PROBLEM
Transcribe exactly each line of the entries, from the opening line to the line with "Add to cart (64, 289)", with both of those lines included.

(Saved entries)
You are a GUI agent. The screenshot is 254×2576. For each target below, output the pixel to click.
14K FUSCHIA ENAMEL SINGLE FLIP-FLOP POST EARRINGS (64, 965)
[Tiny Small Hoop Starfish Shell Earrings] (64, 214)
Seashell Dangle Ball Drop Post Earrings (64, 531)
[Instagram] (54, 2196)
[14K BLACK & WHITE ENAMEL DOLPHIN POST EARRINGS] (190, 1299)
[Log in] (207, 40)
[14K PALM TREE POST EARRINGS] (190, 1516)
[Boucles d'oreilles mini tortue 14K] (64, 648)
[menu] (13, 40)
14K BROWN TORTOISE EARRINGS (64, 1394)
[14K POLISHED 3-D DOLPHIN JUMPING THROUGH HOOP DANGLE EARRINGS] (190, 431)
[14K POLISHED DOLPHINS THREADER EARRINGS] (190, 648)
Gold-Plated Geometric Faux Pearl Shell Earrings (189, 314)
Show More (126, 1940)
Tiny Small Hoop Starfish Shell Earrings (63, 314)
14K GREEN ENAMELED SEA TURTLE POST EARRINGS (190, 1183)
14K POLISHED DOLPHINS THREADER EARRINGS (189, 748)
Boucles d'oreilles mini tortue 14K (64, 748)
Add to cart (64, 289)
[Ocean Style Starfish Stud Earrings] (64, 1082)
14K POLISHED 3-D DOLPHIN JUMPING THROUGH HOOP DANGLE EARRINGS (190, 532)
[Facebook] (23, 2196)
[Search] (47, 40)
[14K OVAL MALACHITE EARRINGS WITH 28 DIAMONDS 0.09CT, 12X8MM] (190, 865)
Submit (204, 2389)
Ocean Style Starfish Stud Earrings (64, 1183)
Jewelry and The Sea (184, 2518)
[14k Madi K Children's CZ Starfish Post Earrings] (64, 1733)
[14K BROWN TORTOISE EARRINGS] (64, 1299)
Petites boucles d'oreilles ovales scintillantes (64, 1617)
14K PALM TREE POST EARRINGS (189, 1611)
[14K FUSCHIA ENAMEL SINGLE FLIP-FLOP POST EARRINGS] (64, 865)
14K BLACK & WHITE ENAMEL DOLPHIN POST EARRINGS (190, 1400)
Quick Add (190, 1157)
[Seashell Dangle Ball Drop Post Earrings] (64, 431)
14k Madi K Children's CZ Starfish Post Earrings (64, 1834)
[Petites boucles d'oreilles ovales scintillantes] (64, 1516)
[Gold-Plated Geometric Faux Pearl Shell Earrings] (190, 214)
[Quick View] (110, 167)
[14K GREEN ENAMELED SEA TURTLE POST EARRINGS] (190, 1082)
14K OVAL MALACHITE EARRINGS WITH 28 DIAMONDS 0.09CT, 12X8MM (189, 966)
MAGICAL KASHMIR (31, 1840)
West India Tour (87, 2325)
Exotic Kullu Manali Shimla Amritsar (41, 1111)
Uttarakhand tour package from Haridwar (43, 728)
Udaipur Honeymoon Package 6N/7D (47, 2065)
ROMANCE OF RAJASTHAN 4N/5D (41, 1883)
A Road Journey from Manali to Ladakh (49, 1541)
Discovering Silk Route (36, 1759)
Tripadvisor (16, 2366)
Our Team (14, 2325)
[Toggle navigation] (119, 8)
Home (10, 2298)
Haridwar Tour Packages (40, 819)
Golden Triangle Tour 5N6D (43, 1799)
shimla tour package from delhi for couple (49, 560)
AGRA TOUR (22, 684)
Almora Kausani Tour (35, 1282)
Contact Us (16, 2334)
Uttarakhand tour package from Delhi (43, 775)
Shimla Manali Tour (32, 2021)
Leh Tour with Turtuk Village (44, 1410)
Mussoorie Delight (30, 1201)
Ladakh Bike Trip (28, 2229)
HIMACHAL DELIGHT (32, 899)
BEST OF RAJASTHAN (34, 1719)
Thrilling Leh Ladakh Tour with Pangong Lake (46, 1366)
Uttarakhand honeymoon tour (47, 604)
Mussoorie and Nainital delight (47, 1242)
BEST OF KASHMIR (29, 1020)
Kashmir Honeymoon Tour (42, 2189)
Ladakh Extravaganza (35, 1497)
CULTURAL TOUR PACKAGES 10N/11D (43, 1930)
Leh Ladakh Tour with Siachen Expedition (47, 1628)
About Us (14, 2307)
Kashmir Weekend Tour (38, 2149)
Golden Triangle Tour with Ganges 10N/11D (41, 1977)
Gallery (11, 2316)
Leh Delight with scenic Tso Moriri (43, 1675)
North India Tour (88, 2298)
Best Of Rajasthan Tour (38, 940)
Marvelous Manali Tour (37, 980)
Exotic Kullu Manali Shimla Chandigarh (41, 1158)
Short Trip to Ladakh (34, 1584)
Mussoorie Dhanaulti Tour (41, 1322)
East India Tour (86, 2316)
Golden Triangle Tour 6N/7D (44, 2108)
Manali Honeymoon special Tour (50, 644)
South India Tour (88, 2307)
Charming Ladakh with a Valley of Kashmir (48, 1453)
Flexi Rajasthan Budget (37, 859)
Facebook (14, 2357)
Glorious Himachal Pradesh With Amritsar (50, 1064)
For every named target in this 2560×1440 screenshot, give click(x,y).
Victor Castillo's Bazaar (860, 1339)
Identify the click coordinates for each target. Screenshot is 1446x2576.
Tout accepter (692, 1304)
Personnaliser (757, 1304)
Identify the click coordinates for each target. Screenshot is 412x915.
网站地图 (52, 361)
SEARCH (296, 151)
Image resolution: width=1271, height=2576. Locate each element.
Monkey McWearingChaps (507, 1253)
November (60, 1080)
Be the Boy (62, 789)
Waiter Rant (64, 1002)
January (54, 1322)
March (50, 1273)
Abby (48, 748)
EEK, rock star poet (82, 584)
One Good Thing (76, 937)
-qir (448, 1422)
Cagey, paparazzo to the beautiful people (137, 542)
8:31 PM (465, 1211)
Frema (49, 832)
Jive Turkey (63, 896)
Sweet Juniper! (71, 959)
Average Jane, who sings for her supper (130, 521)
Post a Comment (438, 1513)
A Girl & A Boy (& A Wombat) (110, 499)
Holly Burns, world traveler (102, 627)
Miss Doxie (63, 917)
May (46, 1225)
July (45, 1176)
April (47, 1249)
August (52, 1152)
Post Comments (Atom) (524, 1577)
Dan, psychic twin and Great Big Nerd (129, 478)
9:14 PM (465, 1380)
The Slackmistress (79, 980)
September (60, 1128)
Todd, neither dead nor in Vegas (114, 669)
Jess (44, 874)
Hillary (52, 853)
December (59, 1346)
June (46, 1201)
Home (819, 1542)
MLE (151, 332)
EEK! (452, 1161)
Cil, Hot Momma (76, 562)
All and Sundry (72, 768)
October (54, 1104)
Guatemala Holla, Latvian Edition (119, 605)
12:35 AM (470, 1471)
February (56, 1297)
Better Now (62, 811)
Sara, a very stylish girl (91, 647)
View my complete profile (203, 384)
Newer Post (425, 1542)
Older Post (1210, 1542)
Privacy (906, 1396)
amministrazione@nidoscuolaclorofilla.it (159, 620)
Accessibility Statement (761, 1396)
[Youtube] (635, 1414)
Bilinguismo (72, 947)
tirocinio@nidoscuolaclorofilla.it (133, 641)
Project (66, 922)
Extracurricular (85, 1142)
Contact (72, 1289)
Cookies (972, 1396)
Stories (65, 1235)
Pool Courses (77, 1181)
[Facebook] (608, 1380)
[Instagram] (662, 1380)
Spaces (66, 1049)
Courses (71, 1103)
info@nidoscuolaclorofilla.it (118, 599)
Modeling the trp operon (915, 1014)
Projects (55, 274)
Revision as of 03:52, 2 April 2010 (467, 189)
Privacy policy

RESPONSE AREA
You are a GUI agent. The screenshot is 254×2576. For each target below, output the pixel to click.
14K FUSCHIA ENAMEL SINGLE FLIP-FLOP POST EARRINGS (64, 965)
[Tiny Small Hoop Starfish Shell Earrings] (64, 214)
Seashell Dangle Ball Drop Post Earrings (64, 531)
[Instagram] (54, 2196)
[14K BLACK & WHITE ENAMEL DOLPHIN POST EARRINGS] (190, 1299)
[Log in] (207, 40)
[14K PALM TREE POST EARRINGS] (190, 1516)
[Boucles d'oreilles mini tortue 14K] (64, 648)
[menu] (13, 40)
14K BROWN TORTOISE EARRINGS (64, 1394)
[14K POLISHED 3-D DOLPHIN JUMPING THROUGH HOOP DANGLE EARRINGS] (190, 431)
[14K POLISHED DOLPHINS THREADER EARRINGS] (190, 648)
Gold-Plated Geometric Faux Pearl Shell Earrings (189, 314)
Show More (126, 1940)
Tiny Small Hoop Starfish Shell Earrings (63, 314)
14K GREEN ENAMELED SEA TURTLE POST EARRINGS (190, 1183)
14K POLISHED DOLPHINS THREADER EARRINGS (189, 748)
Boucles d'oreilles mini tortue 14K (64, 748)
Add to cart (64, 289)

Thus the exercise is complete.